Dr. Wenger earned a Bachelor of Arts from Hunter College, summa cum laude. She was one of the first women to earn her doctorate in medicine at Harvard Medical School, and in 1956, she was the first woman to be named chief resident in cardiology at Mount Sinai Hospital in New York City. She then moved to Atlanta and completed her fellowship at Emory University School of Medicine. Dr. Wenger has been on staff at Grady Memorial Hospital and at Emory University since 1959, and she served as the chief of cardiology at Grady Memorial Hospital from 1998 to 2009.
Together with colleagues at Grady, she led the development of a 21-day cardiac rehabilitation program for patients after myocardial infarction (heart attack), which became a model for programs across the country. In stark contrast, the standard at the time was for patients to be confined to bed rest for six months and not allowed to return to work for at least one year. Of course, today, the hospital stay after a heart attack has decreased dramatically, and nearly all cardiac rehabilitation is delivered after hospital discharge – either remotely or through in-person programs.
Dr. Wenger is actively practicing at Emory University School of Medicine and is a professor emeritus and serves as the director of the Cardiac Clinics and the ECG Laboratory at Grady Memorial Hospital.
Dr. Wenger has received numerous awards including the Distinguished Achievement Award from the Scientific Councils of the American Heart Association; the AHA Women in Cardiology Mentoring Award; the James D. Bruce Memorial Award of the American College of Physicians for distinguished contributions in preventive medicine; the Gold Heart Award, the highest award of the American Heart Association; a Lifetime Achievement Award in 2009; and the Inaugural Bernadine Healy Leadership in Women’s CV Disease Distinguished Award of the American College of Cardiology. She chaired the National Heart, Lung, and Blood Institute’s Conference on Cardiovascular Health and Disease in Women. She has been involved with WomenHeart: The National Coalition for Women with Heart Disease since its inception, and they have named their legacy awards, the Wenger Awards, in her honor.

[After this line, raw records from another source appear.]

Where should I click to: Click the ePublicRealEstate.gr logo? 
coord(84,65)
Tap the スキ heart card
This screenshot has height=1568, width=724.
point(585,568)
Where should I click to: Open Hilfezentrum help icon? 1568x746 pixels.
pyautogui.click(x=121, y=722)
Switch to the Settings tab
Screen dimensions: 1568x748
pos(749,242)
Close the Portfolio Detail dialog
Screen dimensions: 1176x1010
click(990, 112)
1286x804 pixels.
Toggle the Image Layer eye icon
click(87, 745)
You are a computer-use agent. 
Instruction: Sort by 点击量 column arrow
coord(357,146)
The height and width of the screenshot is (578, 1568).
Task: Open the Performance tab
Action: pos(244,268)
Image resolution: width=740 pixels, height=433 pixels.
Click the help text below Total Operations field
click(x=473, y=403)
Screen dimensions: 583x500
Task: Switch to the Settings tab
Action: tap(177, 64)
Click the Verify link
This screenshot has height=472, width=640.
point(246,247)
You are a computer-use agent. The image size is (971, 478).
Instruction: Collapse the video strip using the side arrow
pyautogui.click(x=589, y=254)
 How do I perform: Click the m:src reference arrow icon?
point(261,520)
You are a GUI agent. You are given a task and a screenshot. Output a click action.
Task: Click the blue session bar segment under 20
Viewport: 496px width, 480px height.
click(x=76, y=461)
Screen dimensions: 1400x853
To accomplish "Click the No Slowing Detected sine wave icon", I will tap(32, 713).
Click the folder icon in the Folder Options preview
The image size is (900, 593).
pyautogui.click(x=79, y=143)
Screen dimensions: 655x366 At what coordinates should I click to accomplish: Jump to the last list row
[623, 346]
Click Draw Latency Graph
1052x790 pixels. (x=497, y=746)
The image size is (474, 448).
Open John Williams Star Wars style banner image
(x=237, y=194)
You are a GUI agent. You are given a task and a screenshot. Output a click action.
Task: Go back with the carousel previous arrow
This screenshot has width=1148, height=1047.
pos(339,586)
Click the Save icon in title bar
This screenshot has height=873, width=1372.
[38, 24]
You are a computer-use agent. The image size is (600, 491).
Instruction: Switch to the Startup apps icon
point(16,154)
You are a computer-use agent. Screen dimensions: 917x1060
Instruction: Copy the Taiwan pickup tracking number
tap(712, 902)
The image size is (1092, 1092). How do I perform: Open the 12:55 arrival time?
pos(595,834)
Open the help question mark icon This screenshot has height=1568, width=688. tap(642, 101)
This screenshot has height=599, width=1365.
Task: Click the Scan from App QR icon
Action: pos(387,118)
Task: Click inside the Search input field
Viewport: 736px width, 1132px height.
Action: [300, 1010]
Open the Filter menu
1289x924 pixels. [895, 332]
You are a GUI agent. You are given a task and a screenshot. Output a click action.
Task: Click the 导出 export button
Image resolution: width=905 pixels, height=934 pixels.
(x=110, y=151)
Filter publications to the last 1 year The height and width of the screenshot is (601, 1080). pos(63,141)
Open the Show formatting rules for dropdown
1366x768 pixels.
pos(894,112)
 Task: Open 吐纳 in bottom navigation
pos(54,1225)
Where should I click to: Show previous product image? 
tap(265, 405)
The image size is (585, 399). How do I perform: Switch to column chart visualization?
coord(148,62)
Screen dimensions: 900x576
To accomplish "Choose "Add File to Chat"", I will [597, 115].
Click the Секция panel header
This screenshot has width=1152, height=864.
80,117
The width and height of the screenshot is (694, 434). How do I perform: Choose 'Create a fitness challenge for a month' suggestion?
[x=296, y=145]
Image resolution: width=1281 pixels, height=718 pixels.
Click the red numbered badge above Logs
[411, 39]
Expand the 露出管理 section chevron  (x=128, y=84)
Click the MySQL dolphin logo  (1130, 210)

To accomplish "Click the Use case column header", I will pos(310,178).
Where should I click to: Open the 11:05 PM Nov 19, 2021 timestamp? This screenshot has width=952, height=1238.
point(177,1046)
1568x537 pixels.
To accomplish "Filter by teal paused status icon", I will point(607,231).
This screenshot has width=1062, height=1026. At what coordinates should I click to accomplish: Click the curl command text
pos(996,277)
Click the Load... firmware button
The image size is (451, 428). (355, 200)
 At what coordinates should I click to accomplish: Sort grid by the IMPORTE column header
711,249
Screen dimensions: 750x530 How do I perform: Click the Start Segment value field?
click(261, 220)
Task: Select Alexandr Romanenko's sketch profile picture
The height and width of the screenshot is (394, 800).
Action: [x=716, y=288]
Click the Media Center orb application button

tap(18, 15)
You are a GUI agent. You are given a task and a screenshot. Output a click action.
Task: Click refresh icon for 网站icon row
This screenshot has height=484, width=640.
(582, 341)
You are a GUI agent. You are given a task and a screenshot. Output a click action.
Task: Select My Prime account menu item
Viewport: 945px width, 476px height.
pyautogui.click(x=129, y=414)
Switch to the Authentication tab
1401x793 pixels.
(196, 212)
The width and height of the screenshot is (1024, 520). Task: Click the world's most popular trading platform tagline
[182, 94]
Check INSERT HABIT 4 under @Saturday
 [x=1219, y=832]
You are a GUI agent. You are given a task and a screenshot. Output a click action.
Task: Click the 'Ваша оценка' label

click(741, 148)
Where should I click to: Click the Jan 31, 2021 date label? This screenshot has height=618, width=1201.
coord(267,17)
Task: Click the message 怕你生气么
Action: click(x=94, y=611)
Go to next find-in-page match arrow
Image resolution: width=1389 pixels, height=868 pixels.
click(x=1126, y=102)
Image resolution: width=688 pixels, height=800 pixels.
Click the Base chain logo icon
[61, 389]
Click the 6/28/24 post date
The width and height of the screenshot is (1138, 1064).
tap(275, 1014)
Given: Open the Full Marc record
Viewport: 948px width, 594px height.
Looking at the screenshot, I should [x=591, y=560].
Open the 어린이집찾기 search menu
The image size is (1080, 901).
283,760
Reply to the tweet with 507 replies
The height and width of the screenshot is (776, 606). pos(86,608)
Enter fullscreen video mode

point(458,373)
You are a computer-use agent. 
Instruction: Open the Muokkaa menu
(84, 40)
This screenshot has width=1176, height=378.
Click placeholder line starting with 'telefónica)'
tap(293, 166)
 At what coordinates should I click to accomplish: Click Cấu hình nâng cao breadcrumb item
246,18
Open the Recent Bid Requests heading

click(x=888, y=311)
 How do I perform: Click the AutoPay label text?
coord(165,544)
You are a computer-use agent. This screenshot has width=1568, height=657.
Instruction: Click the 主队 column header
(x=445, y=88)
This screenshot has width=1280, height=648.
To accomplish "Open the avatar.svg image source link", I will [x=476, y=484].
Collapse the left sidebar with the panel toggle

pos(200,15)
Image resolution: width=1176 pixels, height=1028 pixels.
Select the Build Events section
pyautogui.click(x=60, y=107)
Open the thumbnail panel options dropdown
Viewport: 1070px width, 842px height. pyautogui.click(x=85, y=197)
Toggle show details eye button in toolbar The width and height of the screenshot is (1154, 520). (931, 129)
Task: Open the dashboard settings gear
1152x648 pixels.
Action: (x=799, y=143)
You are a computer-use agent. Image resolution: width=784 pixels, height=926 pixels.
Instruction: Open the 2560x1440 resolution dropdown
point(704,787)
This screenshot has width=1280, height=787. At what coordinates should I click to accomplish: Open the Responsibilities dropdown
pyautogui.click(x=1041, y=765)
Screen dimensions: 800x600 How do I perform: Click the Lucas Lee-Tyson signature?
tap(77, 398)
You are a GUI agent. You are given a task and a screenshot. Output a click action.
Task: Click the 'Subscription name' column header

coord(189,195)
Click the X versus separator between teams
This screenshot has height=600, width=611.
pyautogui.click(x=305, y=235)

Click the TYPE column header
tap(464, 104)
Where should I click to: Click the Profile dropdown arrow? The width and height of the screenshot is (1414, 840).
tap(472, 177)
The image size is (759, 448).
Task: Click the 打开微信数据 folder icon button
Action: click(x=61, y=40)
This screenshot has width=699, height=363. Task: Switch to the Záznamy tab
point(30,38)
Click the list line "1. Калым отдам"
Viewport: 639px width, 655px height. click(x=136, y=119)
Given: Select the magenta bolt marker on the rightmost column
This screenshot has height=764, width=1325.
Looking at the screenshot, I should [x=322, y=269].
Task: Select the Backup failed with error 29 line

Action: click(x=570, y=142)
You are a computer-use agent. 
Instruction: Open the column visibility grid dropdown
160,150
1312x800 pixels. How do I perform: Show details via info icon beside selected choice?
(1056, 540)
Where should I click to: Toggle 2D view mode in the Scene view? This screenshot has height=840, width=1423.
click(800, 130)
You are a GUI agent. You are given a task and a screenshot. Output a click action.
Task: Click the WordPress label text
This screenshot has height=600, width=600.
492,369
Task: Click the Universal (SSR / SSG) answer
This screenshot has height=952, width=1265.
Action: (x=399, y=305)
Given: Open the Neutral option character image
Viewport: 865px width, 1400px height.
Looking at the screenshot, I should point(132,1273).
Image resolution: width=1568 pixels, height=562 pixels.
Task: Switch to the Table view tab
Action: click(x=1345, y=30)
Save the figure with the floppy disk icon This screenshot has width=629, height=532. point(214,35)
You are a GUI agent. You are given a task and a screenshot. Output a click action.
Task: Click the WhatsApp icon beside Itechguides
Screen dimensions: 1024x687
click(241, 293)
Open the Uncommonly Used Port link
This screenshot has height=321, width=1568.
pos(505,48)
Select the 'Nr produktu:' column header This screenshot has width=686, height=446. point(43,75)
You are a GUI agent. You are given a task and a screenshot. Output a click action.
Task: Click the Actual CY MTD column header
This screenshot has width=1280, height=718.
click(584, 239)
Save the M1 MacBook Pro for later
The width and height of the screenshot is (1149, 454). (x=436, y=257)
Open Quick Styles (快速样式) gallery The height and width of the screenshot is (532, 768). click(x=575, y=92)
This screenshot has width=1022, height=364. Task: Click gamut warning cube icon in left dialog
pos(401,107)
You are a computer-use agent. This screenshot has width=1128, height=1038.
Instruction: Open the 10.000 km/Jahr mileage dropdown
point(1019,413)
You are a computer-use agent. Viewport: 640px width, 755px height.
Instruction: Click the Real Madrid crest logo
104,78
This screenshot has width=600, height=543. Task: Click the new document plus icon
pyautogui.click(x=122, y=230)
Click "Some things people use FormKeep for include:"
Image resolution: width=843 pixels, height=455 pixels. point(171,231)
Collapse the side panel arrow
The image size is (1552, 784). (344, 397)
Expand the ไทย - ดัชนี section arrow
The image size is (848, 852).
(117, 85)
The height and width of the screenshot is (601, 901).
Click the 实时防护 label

She also chaired the World Health Organization’s Expert Committee on Rehabilitation after Cardiovascular Disease and co-chaired the Guideline Panel on Cardiac Rehabilitation for the U.S. Agency for Health Care Policy and Research. Dr. Wenger has had a longstanding interest in geriatric cardiology, is a past president of the Society of Geriatric Cardiology and was editor-in-chief of the American Journal of Geriatric Cardiology for more than 15 years.